Jurisdictional structure
- Operations jurisdiction: Mississippi, US
- Mississippi Highway Patrol District map
- Size: 48,434 square miles (125,440 km^{2})
- Population: 2,918,785 (2007 est.)
- General nature: Civilian police;

Operational structure
- Headquarters: Jackson, Mississippi
- Sworn members: 650 (authorized, as of 2022)
- Civilians: 495 (as of 2004) (Department of Public Safety employees)
- Agency executive: Interim Colonel Tadd Pitts, Director;
- Parent agency: Mississippi Department of Public Safety

Facilities
- Stations: District
- Airbases: 9

Website
- Mississippi Highway Patrol website

= Mississippi Highway Patrol =

State police agency for the US state of Mississippi

The Mississippi Highway Patrol is the highway patrol and acting state police agency for the U.S. state of Mississippi, and has law enforcement jurisdiction over the majority of the state.

The Mississippi Highway Patrol specializes in the patrol of state and federal highways throughout the state of Mississippi, and was formed in 1938 to enforce traffic laws on state and federal highways. It falls under the Mississippi Department of Public Safety. Sworn officers of the Highway Patrol are known as "State Troopers" and have the power to arrest for any crime committed in their presence statewide.

==History==
The Mississippi Highway Safety Patrol was created in 1938, with its troopers first patrolling the highways on motorcycles. Automobiles were the principal enforcement vehicle in the 1940s and since. The original uniform worn by the Mississippi troopers was a gray shirt with navy blue epaulettes trimmed with gold. The shirt had an MHP patch only on the left shoulder, which was unlike the patch worn today. It was oval to almost round in shape with "Highway Safety Patrol" in gold around the upper perimeter. The center had the state seal and "Virtute et Armis", the state motto, in gold within a red scroll was around the lower perimeter. The trousers were light blue with a darker blue stripe down the leg bordered by gold piping. The shoulder patch was changed in 1956 to a different patch and was worn on both shoulders. The new patch was a curved side triangle displayed point down with "Mississippi" across the top, "Highway Patrol" immediately below it and "Virtute et Armis" along the two sides at the point.

The uniform was changed in the 1960s.
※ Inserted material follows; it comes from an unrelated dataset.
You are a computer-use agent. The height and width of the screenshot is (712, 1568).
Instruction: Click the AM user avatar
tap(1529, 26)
Red piping replaced gold for the shirt epaulettes as well as bordering the dark blue stripe on the pants leg for all Troopers below the rank of Major. This led to the nickname "Red Leg" given to Mississippi Troopers, signifying that they are not upper echelon administrative employees, but rather "Road Men," troopers who worked enforcement on the highways.

During the 1966 Meredith Mississippi March for Freedom, which registered over 3000 African Americans to vote in Mississippi, the Mississippi Highway Patrol escorted thousands of civil rights activists from Memphis TN to Jackson MS. Leaders of major civil rights organizations, Martin Luther King Jr. of the Southern Christian Leadership Conference, Floyd McKissick of the Congress of Racial Equality and Stokely Carmichael of the Student Nonviolent Coordinating Committee attended the protest. Guarded by the Mississippi Highway Patrol, the marchers were not attacked on their main route. The March concluded on June 26 with a rally of 15,000 people in Jackson, while over a thousand officers in the Mississippi Highway Patrol, National Guard, and local law enforcement agencies guarded the capitol building.
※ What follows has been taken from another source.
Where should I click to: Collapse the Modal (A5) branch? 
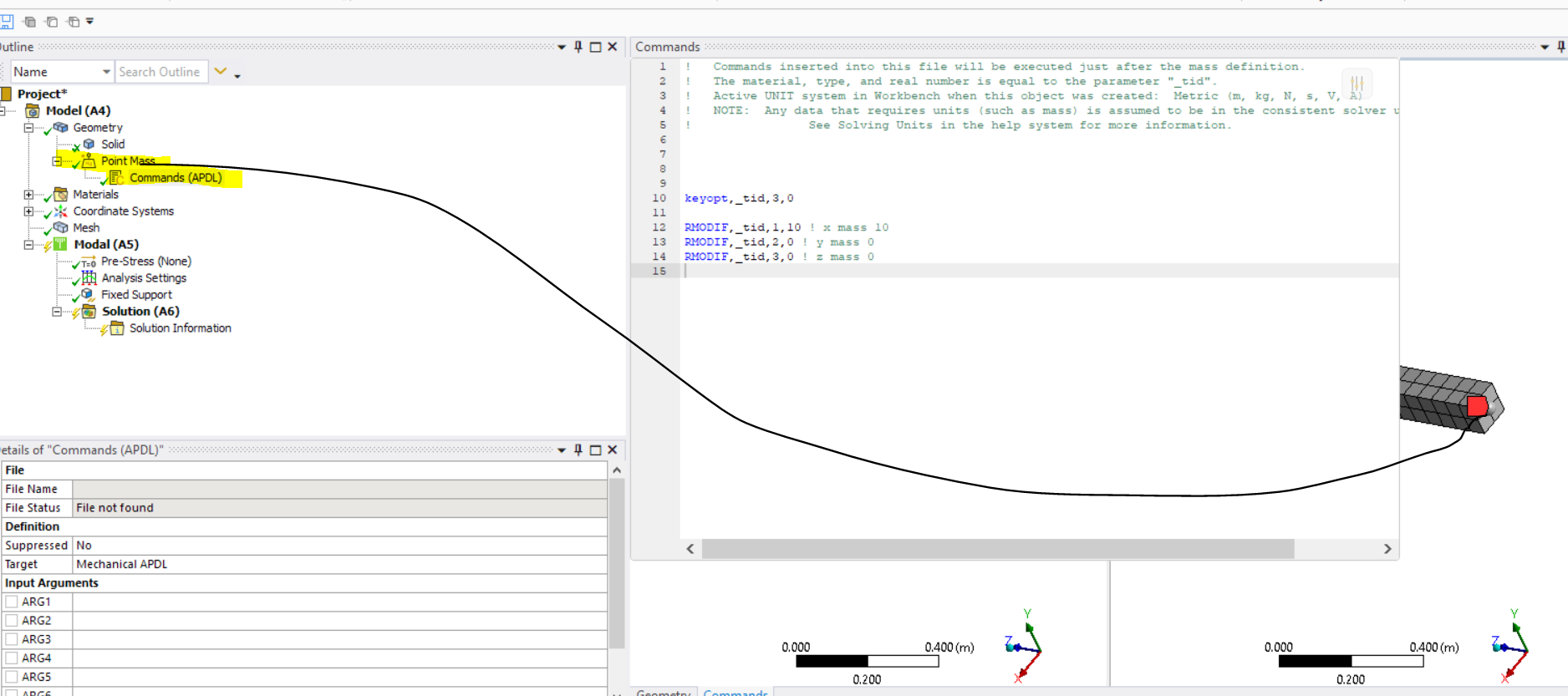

In 2000 the Mississippi Highway Patrol appointed L.M. Claiborne to become the first African American Colonel of the Mississippi Highway Patrol. Colonel Claiborne began his career with the Mississippi Highway Safety Patrol in December 1980, as a Trooper assigned to Troop H, Louisville, Mississippi. He was promoted to the rank of Trooper First Class in December 1985 and in December 1987 to the rank of Staff Sergeant assigned as the Accident Reconstructionist in Troops H and G. In March 1989, Colonel Claiborne was among the first Highway Patrol Officers to attend training for and become a Crime Scene Investigator with the rank of Sergeant First Class. Claiborne was then promoted to Captain over the training division where he served until his promotion to Colonel.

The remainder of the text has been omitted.